My first attempt at Code Golf. Here it comes:

bool o(string i){return System.Text.RegularExpressions.Regex.IsMatch(i,"^[A-Z][a-z]+$");}

See it in action at Dot Net Fiddle.

C#, 188 bytes

Regular expressions would have been the right way to tackle this, but here's an attempt without it.

bool O(string s){for(int i=1;i<s.Length;i++){if(char.IsUpper(s[i])){return false;}}if(char.IsUpper(s[0])&&s.All(Char.IsLetter)&&!s.Contains(" ")&& s.Length > 1){return true;}return false;}

Longhand

static bool O(string s)
{
    for (int i = 1; i < s.Length; i++)
    {
        if (char.IsUpper(s[i]) )
        {
            return false;
        }
    }
    if (char.IsUpper(s[0]) && s.All(Char.IsLetter) && !s.Contains(" ") && s.Length > 1)
    {
        return true;
    }
    return false;
}

Would love advice on how to make the lowercase check shorter, perhaps without the loop. I just started learning the language, and used this as practice, figured I'd share my result anyway.

bash/zsh/ksh, 25 bytes

[[ $1 =~ ^[A-Z][a-z]+$ ]]

To actually use this, make a file with it as the only line and make the file executable; executable files not recognized as a known binary type are treated as shell scripts (for /bin/sh specifically).
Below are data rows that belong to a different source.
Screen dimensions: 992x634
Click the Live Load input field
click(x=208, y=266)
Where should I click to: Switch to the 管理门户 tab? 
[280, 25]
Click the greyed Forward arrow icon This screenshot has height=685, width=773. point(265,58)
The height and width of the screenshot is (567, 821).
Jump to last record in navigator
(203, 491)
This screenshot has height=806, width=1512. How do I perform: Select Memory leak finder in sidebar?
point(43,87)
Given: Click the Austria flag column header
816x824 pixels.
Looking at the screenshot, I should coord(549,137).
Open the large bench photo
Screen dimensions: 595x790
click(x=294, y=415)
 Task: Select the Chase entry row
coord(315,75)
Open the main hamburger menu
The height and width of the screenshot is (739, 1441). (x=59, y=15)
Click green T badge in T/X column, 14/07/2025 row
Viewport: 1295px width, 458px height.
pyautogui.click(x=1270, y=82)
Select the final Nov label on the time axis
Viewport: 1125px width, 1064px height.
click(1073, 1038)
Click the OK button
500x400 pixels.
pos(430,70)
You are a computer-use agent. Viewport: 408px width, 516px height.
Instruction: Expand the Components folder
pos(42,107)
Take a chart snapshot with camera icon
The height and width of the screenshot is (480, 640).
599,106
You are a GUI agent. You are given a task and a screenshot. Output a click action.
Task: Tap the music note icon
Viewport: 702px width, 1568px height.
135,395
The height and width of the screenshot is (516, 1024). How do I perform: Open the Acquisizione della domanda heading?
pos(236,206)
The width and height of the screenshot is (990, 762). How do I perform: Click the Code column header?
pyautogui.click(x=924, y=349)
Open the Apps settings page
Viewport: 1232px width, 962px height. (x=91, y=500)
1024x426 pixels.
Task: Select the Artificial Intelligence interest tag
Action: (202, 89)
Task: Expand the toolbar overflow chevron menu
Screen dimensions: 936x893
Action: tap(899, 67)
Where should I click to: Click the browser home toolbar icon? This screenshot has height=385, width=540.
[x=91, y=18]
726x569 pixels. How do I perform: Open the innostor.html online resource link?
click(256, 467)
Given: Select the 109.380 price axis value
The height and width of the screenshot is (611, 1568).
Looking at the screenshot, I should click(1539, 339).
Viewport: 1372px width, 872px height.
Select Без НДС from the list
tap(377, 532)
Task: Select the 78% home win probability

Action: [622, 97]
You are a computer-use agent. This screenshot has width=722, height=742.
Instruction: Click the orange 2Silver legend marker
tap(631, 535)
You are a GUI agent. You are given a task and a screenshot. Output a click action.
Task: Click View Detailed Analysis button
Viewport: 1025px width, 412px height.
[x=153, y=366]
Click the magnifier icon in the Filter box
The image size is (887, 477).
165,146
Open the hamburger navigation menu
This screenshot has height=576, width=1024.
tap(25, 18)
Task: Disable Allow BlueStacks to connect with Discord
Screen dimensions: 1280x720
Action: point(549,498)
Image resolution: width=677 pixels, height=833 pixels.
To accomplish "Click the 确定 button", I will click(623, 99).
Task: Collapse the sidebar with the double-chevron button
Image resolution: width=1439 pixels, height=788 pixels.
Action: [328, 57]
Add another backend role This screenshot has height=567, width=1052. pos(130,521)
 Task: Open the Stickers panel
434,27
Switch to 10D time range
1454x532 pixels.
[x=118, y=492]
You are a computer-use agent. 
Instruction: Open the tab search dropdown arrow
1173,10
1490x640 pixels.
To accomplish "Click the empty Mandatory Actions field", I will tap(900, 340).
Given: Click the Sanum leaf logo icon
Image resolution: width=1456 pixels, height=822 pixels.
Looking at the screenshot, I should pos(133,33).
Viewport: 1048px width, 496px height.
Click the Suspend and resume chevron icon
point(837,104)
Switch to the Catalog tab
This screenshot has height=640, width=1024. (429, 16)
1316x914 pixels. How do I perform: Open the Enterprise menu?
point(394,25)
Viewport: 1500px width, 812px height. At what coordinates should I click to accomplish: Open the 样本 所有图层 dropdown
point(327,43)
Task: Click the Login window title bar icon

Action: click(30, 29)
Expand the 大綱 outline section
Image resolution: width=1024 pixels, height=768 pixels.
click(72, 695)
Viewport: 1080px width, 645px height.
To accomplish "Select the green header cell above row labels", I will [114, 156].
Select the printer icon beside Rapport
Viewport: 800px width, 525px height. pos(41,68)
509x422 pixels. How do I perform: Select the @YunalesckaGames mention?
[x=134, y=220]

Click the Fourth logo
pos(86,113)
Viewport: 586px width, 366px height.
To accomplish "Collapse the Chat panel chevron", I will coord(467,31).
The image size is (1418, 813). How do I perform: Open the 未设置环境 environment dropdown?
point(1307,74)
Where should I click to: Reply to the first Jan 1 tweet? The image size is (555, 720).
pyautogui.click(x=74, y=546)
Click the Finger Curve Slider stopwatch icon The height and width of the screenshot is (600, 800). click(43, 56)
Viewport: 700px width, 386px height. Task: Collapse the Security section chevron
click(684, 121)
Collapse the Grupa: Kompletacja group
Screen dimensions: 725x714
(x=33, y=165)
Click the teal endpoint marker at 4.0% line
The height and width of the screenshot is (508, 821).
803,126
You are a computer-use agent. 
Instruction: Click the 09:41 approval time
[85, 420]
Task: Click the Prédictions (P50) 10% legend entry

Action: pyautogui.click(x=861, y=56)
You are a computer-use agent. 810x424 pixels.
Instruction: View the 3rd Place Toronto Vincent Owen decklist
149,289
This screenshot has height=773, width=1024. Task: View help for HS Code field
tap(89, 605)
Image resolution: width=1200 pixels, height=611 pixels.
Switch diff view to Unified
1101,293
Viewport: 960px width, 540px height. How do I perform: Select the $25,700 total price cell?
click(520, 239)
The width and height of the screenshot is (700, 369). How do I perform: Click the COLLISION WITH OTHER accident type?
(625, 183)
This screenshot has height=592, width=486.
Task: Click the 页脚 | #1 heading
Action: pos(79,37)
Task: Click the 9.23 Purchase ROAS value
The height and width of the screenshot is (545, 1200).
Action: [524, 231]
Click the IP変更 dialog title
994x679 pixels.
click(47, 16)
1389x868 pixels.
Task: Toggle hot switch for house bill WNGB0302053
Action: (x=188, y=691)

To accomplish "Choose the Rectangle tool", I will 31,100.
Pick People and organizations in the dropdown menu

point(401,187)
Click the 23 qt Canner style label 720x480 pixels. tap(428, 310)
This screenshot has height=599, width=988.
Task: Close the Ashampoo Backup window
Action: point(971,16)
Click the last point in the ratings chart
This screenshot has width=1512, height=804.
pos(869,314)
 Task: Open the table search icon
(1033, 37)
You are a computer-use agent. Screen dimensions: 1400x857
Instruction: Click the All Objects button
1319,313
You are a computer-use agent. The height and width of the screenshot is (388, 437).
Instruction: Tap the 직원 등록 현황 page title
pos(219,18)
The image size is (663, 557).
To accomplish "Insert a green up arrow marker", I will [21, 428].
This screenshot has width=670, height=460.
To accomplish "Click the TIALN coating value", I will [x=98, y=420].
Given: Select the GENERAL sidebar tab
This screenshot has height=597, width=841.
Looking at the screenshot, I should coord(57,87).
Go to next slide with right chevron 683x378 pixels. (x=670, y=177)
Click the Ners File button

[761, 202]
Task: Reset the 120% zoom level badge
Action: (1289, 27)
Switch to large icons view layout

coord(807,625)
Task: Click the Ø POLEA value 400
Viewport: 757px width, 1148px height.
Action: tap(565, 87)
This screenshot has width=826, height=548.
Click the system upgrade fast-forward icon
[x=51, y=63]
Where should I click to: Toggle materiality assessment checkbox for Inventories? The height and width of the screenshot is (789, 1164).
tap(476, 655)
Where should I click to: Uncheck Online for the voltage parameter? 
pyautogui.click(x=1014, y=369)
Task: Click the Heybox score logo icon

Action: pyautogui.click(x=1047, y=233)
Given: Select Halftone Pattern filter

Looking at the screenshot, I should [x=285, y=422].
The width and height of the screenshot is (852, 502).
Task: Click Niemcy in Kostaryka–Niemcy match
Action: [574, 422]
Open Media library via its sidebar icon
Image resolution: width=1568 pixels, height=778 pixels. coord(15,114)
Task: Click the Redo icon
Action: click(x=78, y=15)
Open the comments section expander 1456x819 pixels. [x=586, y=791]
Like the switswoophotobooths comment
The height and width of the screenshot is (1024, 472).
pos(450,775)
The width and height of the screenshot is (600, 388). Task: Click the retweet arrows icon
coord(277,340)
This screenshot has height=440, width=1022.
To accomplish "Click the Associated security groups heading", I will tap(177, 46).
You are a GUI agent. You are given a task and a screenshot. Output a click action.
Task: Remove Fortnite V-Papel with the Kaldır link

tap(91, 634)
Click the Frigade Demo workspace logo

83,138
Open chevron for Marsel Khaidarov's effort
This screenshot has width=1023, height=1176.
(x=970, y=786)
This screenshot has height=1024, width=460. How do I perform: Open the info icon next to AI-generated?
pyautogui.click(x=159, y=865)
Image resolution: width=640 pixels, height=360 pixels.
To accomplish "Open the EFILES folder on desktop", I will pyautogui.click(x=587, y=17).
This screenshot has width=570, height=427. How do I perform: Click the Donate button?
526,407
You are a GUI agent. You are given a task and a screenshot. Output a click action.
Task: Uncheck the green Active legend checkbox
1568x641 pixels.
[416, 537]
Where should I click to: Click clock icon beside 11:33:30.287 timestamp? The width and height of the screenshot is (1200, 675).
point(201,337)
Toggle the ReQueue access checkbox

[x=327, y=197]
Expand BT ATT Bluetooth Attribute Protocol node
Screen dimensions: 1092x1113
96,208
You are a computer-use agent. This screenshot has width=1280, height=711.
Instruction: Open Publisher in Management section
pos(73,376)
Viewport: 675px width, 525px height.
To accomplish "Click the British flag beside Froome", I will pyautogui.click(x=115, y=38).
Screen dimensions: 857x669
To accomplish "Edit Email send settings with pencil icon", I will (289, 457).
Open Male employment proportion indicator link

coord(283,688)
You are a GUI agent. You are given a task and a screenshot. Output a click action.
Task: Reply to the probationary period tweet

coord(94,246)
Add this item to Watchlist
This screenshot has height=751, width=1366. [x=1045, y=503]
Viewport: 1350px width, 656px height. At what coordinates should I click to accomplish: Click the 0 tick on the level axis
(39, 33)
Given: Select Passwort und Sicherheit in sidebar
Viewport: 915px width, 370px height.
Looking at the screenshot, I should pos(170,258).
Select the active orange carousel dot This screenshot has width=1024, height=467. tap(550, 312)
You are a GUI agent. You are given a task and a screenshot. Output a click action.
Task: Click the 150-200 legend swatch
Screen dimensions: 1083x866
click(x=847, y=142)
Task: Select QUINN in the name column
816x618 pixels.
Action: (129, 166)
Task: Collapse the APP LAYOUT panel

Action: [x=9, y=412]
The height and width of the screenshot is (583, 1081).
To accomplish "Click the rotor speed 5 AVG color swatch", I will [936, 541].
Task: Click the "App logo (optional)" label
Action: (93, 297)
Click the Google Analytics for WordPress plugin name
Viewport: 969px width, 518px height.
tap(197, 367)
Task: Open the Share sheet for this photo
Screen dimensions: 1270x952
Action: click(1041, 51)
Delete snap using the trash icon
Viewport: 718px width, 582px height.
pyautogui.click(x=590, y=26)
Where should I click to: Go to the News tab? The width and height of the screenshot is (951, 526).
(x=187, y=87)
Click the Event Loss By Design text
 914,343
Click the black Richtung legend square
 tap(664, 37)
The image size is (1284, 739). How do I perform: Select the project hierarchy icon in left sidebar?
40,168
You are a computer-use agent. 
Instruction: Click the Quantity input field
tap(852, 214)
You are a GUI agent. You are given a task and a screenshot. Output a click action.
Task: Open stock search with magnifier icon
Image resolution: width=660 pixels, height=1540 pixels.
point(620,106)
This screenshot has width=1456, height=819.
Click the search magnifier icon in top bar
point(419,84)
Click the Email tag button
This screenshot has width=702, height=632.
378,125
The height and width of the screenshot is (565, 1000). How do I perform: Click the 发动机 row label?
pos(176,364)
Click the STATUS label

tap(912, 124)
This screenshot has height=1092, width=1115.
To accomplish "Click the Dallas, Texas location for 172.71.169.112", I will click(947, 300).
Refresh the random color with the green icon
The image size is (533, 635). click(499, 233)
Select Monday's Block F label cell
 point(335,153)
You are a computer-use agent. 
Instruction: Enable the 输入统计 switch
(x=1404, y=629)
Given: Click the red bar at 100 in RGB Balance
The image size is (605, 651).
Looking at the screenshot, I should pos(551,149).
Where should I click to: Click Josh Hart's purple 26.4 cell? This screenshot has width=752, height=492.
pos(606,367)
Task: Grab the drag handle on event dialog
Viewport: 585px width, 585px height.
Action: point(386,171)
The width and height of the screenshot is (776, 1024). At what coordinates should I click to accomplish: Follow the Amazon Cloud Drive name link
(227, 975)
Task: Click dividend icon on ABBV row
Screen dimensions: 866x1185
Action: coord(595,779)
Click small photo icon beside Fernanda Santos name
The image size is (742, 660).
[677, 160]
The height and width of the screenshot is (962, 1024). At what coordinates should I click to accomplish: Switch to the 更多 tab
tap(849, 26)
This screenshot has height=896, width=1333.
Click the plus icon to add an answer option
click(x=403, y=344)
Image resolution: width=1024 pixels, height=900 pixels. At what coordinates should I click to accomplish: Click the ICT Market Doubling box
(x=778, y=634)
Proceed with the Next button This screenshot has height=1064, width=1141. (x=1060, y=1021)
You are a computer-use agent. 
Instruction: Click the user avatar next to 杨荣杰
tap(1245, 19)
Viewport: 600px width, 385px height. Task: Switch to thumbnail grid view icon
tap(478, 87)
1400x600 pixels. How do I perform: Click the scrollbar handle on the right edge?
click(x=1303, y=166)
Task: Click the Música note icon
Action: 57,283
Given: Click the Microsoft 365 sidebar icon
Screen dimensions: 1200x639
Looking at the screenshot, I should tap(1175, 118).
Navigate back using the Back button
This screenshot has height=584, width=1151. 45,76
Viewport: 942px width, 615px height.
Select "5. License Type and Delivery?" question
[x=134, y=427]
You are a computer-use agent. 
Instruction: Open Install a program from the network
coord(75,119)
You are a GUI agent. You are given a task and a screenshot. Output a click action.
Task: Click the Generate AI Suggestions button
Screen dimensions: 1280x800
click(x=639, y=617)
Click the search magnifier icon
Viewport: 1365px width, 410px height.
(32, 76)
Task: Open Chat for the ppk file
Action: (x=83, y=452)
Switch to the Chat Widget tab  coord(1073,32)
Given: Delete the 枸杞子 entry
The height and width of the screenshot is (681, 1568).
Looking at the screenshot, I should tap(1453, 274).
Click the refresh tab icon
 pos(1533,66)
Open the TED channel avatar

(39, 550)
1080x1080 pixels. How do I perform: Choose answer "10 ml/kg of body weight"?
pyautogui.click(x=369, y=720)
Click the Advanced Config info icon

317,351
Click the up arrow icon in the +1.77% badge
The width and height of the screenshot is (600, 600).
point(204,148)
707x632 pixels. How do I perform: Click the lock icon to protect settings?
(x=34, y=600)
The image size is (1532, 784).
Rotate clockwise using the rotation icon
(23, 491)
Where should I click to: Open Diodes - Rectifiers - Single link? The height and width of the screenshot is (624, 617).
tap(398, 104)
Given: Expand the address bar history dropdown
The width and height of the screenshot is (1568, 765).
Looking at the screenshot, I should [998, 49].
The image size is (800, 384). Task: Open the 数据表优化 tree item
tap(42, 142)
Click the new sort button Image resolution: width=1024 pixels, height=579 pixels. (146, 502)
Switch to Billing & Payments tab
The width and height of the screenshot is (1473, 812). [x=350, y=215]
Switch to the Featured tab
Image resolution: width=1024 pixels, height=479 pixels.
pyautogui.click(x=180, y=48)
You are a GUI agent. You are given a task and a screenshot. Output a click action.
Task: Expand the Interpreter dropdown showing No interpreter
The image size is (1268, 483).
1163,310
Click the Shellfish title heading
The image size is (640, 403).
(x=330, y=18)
$ printf '[[ $1 =~ ^[A-Z][a-z]+$ ]]' >f
$ chmod +x f
$ wc -c f
25 f
$ for x in 'Adnan' 'adnan' 'AdnaN' 'Adnan123' 'Adnan Adnan' 'A' 'Mary-Ann'; do f "$x" && echo 1 || echo 0; done
1
0
0
0
0
0
0
$ 

Mathematica 10.1, 46 bytes

LetterQ@#&&#==ToCamelCase@#&&StringLength@#>1&

Uses one less byte than the standard regex solution. It does three checks. LetterQ@# ensures that the string is entirely composed of letters, and StringLength@#>1 invalidates single-letter strings. #==ToCamelCase@# makes less sense, however. ToCamelCase is an undocumented function I found that takes an input string AndOutputsItLikeThis. Since there is only one word, it will capitalize the first letter, so we check if the string is equal to that.

grep, 16 bytes

This is the pattern:

[A-Z][a-z]+

If you use the -E and -x and -c switches grep will print a count of matching input lines. So if you give it one line you get a 1 or a 0. I think that's how this place works.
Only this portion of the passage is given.